**TASK STATEMENT:** Only the lines from the one containing "Open the Open AI model dropdown" through the end of the entries are wanted, retyped exactly and without pictures.

[Screenshot grounding data]

────────────────────

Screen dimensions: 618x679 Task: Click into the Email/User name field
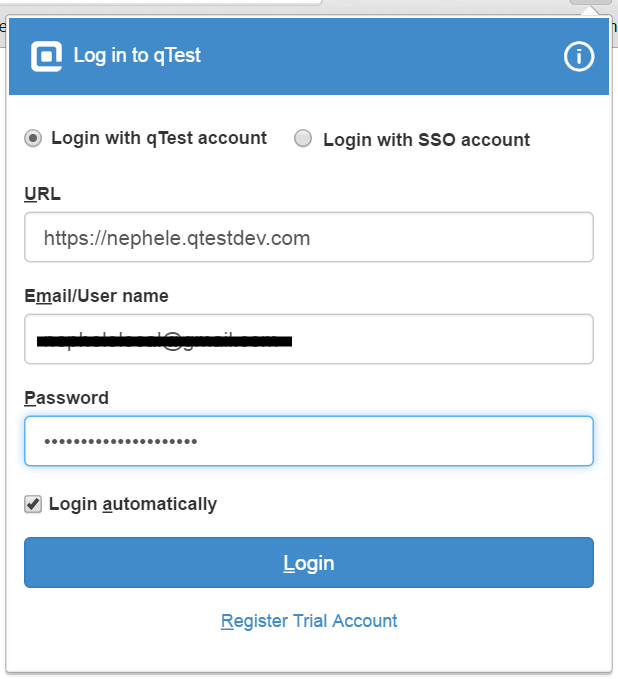(309, 339)
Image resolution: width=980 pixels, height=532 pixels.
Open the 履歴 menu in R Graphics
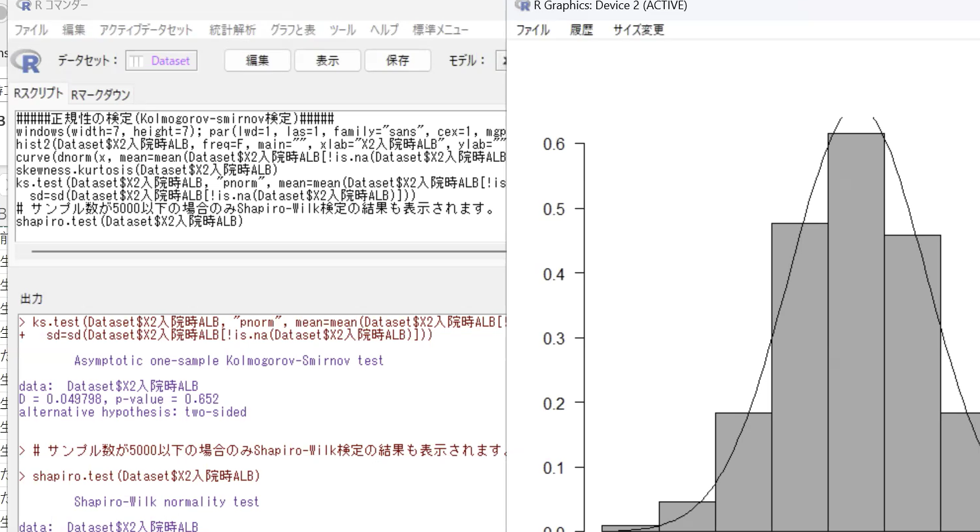[x=581, y=30]
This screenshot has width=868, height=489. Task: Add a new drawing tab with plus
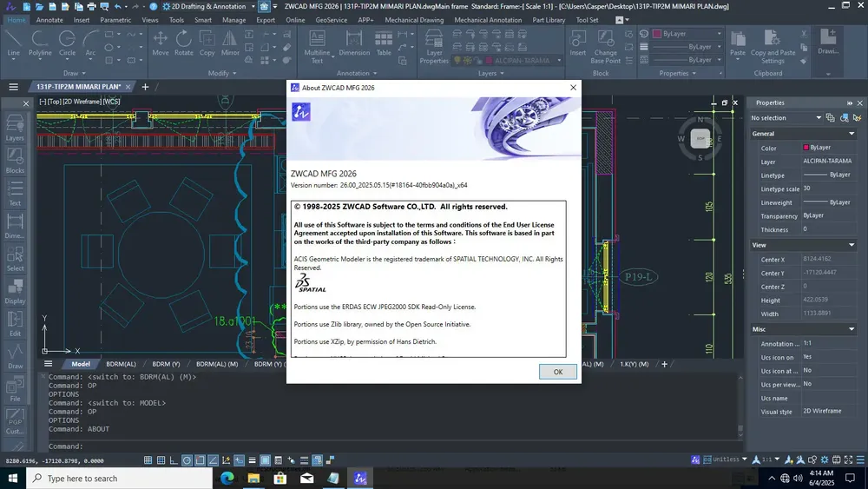[145, 87]
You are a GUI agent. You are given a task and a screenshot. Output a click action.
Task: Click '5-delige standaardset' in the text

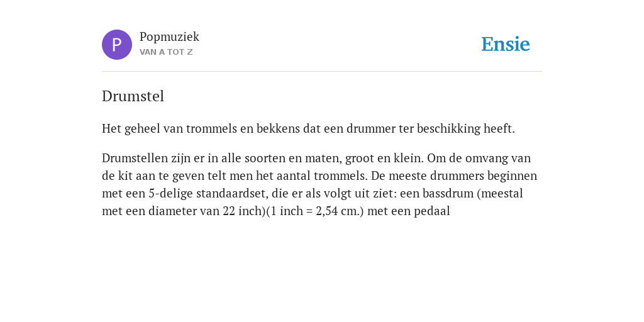click(x=208, y=194)
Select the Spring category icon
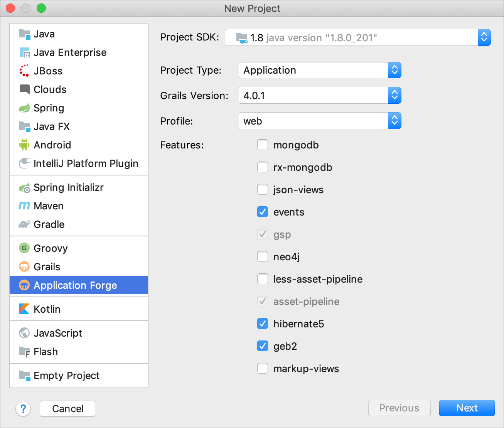The height and width of the screenshot is (428, 504). [x=24, y=108]
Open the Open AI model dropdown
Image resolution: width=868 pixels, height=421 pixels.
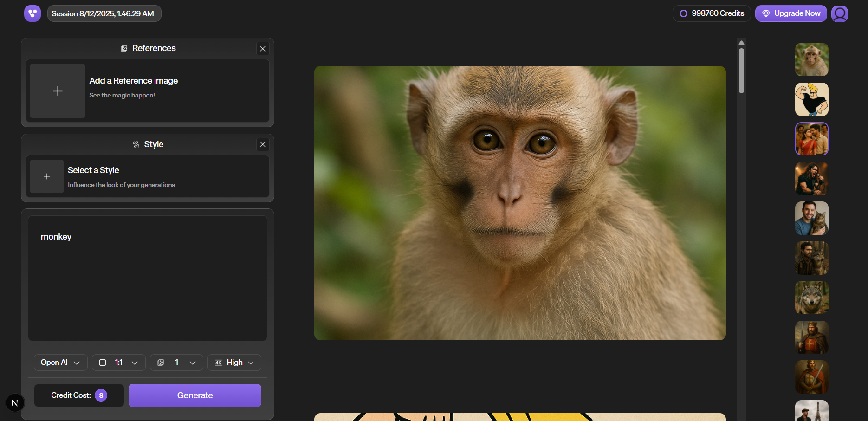(x=60, y=363)
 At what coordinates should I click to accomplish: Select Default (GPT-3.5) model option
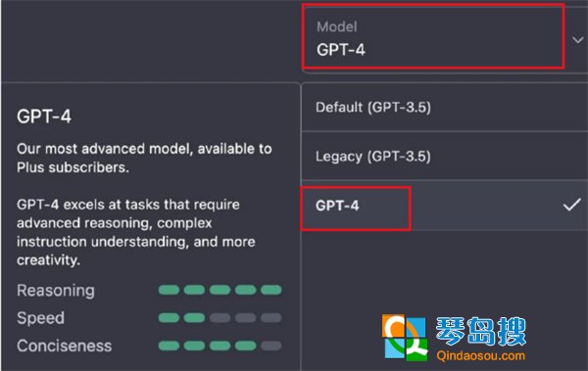(x=444, y=108)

────────────────────

**RESPONSE BELOW:**
Open the Open AI model dropdown
Image resolution: width=868 pixels, height=421 pixels.
(x=60, y=363)
 At what coordinates should I click to accomplish: Select Default (GPT-3.5) model option
(x=444, y=108)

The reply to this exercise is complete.